Chaque année, aux États-Unis, quelque 15 000 femmes et jeunes filles avortent plutôt que de donner naissance à un enfant conçu lors d’un viol ou d’un inceste. Ce n’est pas ce choix, que l’on devine pénible et déchirant, qui est regrettable et honteux, mais bien qu’en 2012, un politicien utilise encore un argument pseudo scientifique pour cacher son ultraconservatisme et renier tout droit à l’avortement, qu’importent les circonstances.
On croit retourner des siècles en arrière en écoutant les propos du candidat républicain au Sénat, Todd Akin, voulant que le corps des femmes peut empêcher les grossesses qui résultent d’un «vrai viol». Interrogé à savoir s’il était favorable à l’avortement en cas d’agression, le politicien du Missouri a répondu que s’il comprend bien les médecins, ce type de situations est vraiment rare. «S’il s’agit d’un viol véritable, le corps féminin a des moyens de bloquer tout ça.»
Quoi? Comment peut-on encore aujourd’hui présenter un argument aussi farfelu et aussi culpabilisant à l’égard d’adolescentes et de femmes qui se retrouvent enceintes à la suite d’une relation sexuelle non désirée, violente et traumatisante?
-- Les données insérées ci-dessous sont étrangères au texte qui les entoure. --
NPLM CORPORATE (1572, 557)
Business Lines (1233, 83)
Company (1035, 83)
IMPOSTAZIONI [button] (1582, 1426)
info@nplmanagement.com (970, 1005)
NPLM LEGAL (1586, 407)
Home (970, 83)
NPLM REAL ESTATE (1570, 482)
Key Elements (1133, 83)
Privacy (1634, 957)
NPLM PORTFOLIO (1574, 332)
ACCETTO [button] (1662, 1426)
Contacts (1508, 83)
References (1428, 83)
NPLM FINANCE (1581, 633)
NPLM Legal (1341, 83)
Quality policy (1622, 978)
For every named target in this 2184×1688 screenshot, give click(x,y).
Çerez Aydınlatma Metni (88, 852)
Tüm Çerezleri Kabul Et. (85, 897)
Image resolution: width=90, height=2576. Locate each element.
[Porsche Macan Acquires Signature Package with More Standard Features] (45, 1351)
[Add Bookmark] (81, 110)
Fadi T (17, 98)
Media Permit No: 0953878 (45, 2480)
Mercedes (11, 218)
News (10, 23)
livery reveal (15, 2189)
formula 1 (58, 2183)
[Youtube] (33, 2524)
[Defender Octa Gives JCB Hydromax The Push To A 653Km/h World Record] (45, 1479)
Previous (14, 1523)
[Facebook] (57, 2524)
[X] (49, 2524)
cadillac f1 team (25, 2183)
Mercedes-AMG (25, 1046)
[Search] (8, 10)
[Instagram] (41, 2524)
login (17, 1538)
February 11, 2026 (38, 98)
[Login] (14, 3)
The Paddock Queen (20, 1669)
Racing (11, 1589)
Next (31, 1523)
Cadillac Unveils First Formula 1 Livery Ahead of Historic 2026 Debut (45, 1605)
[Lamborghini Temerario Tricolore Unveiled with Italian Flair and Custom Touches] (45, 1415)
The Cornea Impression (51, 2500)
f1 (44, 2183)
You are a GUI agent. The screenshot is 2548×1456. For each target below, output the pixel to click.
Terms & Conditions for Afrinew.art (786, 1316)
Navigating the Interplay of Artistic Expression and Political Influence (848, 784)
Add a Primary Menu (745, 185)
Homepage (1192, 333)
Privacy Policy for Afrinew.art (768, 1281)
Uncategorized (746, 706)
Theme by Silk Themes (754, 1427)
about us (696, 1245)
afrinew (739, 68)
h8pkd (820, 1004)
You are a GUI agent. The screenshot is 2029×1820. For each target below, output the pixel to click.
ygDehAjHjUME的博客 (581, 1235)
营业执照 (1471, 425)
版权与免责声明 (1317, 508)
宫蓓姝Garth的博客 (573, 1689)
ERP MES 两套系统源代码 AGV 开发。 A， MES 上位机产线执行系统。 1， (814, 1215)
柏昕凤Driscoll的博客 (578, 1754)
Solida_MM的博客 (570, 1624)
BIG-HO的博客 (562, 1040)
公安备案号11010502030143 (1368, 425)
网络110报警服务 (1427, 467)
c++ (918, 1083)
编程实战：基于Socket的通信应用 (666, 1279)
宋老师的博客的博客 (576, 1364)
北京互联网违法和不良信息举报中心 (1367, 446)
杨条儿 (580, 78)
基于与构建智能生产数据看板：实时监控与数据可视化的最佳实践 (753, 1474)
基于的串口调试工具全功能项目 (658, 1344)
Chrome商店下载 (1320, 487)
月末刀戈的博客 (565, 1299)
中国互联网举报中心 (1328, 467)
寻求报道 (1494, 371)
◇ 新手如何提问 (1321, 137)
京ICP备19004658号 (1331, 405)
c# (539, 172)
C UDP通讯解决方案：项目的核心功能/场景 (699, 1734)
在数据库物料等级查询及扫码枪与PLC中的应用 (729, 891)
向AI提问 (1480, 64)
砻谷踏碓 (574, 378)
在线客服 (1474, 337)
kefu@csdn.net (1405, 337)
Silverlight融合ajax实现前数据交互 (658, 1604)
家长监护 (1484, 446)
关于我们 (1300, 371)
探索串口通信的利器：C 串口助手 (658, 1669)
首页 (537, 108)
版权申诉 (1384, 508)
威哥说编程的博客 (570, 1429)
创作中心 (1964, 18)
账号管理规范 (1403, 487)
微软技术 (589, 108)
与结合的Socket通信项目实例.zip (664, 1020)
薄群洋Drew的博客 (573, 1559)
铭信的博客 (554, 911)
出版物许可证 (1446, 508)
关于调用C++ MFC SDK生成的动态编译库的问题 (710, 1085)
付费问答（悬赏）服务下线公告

Un peu plus et le candidat républicain, qui est aussi membre de la commission des sciences à la Chambre des représentants, évoquerait la longueur de la jupe de la victime, la profondeur de son décolleté, ses fréquentations passées et l’heure à laquelle l’agression s’est produite pour justifier l’injustifiable.
Sa brillante thèse laisse même supposer que si des milliers de femmes sont enceintes à la suite d’un viol, c’est sûrement parce qu’elles y ont pris plaisir puisque leur corps n’a pas refusé d’y engendrer la vie.
En campagne électorale, les paroles d’Akin ont vite trouvé écho à travers le pays. Le président démocrate, Barack Obama, s’est empressé de préciser qu’un «viol est un viol». Le républicain Mitt Romney, qui vise la présidence, et son colistier, Paul Ryan, se sont dissociés de leur candidat. Mitt Romney s’est même dit choqué par les commentaires inexcusables et insultants de l’aspirant sénateur. Contrairement à son colistier et à plusieurs membres de son parti, M. Romney ne condamnerait pas le recours à l’avortement dans le cas de viol ou d’inceste. On a beau être conservateur, il y a une limite à ne pas dépasser.
Todd Akin, élu par l’électorat du Missouri à six reprises, a tenté de réparer sa bourde plutôt que de démissionner comme certains le réclamaient. Il a d’abord indiqué dans un communiqué qu’il avait mal choisi ses mots. Il a ensuite préparé une vidéo pour s’excuser. Or, il a beau exprimer sa profonde empathie pour les femmes violées, ses paroles sonnent faux lorsqu’il dit du même souffle qu’il croit profondément à la protection de toute forme de vie et qu’il refuse de faire du mal à une autre victime innocente.
En d’autres mots, l’avortement n’est jamais une option pour lui. Son empathie semble aller davantage aux organisations chrétiennes ultraconservatrices. Le violeur doit être puni, l’enfant protégé. Et la femme violée dans tout ça? Elle n’a d’autre issue que de rendre à terme cette grossesse non désirée, sauvagement imposée. Difficile de croire à la sincérité de ces pro-vie qui veulent sauver des foetus tout en demandant à des adolescentes et à des femmes de sacrifier leur santé physique et mentale, et de chambouler leur vie.
Aussi étonnants et désolants qu’ils soient, les propos de Todd Akin ont néanmoins le mérite d’être clairs. Contrairement à certains élus du Parlement canadien qui proposent des modifications sournoises au Code criminel pour criminaliser l’avortement, le politicien américain ne dissimule pas sous de faux prétextes sa vive opposition aux interruptions de grossesse.